• Exercise material:
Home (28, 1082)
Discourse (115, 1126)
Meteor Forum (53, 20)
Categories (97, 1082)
==
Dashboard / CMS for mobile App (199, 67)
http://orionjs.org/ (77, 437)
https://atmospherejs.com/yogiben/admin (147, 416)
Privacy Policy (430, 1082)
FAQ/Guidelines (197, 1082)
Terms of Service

• Stated exercise: Substitute "Cookie Policy" for "Privacy Policy" in the lines between the one holding "https://atmospherejs.com/yogiben/admin (147, 416)" and the one holding "Terms of Service", inclusive, and give those lines again with everything else unchanged.

• Problem solution:
https://atmospherejs.com/yogiben/admin (147, 416)
Cookie Policy (430, 1082)
FAQ/Guidelines (197, 1082)
Terms of Service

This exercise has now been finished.